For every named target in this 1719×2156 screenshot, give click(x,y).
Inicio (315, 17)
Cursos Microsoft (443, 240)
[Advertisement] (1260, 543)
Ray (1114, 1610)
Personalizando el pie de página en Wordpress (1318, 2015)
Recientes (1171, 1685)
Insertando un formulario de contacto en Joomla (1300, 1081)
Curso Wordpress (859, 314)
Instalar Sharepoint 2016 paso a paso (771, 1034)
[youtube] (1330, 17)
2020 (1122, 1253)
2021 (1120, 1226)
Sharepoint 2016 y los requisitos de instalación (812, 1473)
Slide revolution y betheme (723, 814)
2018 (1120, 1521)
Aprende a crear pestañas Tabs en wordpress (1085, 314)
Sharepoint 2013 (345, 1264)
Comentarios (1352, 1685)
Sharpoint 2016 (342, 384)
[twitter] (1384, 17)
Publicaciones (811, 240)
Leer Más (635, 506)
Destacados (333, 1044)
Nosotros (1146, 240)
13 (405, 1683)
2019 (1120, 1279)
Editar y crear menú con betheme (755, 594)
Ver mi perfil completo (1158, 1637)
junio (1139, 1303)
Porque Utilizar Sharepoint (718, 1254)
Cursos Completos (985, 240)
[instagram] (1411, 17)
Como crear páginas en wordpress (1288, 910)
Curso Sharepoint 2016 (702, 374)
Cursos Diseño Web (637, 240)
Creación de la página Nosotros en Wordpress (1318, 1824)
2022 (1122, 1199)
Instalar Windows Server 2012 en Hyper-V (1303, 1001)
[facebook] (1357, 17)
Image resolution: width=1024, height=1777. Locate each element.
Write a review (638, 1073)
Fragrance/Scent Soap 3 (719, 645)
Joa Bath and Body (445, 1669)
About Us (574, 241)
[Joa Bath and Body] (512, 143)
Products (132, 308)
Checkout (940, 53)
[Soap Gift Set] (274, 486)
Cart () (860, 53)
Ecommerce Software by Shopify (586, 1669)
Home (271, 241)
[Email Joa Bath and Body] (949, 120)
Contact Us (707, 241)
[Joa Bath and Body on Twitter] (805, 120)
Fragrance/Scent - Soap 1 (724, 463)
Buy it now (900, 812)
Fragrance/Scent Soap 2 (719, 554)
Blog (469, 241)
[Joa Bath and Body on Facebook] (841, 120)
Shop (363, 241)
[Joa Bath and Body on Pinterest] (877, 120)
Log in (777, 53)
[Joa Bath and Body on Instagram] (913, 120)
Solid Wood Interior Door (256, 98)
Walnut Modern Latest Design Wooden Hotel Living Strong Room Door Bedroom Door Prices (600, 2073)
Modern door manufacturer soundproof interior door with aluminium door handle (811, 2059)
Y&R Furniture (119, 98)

#### Task details
Create a word-for-word copy of the whole listing.

#### Finished exercise
For every named target in this 1719×2156 screenshot, give click(x,y).
Inicio (315, 17)
Cursos Microsoft (443, 240)
[Advertisement] (1260, 543)
Ray (1114, 1610)
Personalizando el pie de página en Wordpress (1318, 2015)
Recientes (1171, 1685)
Insertando un formulario de contacto en Joomla (1300, 1081)
Curso Wordpress (859, 314)
Instalar Sharepoint 2016 paso a paso (771, 1034)
[youtube] (1330, 17)
2020 (1122, 1253)
2021 (1120, 1226)
Sharepoint 2016 y los requisitos de instalación (812, 1473)
Slide revolution y betheme (723, 814)
2018 (1120, 1521)
Aprende a crear pestañas Tabs en wordpress (1085, 314)
Sharepoint 2013 (345, 1264)
Comentarios (1352, 1685)
Sharpoint 2016 (342, 384)
[twitter] (1384, 17)
Publicaciones (811, 240)
Leer Más (635, 506)
Destacados (333, 1044)
Nosotros (1146, 240)
13 (405, 1683)
2019 (1120, 1279)
Editar y crear menú con betheme (755, 594)
Ver mi perfil completo (1158, 1637)
junio (1139, 1303)
Porque Utilizar Sharepoint (718, 1254)
Cursos Completos (985, 240)
[instagram] (1411, 17)
Como crear páginas en wordpress (1288, 910)
Curso Sharepoint 2016 (702, 374)
Cursos Diseño Web (637, 240)
Creación de la página Nosotros en Wordpress (1318, 1824)
2022 (1122, 1199)
Instalar Windows Server 2012 en Hyper-V (1303, 1001)
[facebook] (1357, 17)
Image resolution: width=1024, height=1777. Locate each element.
Write a review (638, 1073)
Fragrance/Scent Soap 3 (719, 645)
Joa Bath and Body (445, 1669)
About Us (574, 241)
[Joa Bath and Body] (512, 143)
Products (132, 308)
Checkout (940, 53)
[Soap Gift Set] (274, 486)
Cart () (860, 53)
Ecommerce Software by Shopify (586, 1669)
Home (271, 241)
[Email Joa Bath and Body] (949, 120)
Contact Us (707, 241)
[Joa Bath and Body on Twitter] (805, 120)
Fragrance/Scent - Soap 1 (724, 463)
Buy it now (900, 812)
Fragrance/Scent Soap 2 (719, 554)
Blog (469, 241)
[Joa Bath and Body on Facebook] (841, 120)
Shop (363, 241)
[Joa Bath and Body on Pinterest] (877, 120)
Log in (777, 53)
[Joa Bath and Body on Instagram] (913, 120)
Solid Wood Interior Door (256, 98)
Walnut Modern Latest Design Wooden Hotel Living Strong Room Door Bedroom Door Prices (600, 2073)
Modern door manufacturer soundproof interior door with aluminium door handle (811, 2059)
Y&R Furniture (119, 98)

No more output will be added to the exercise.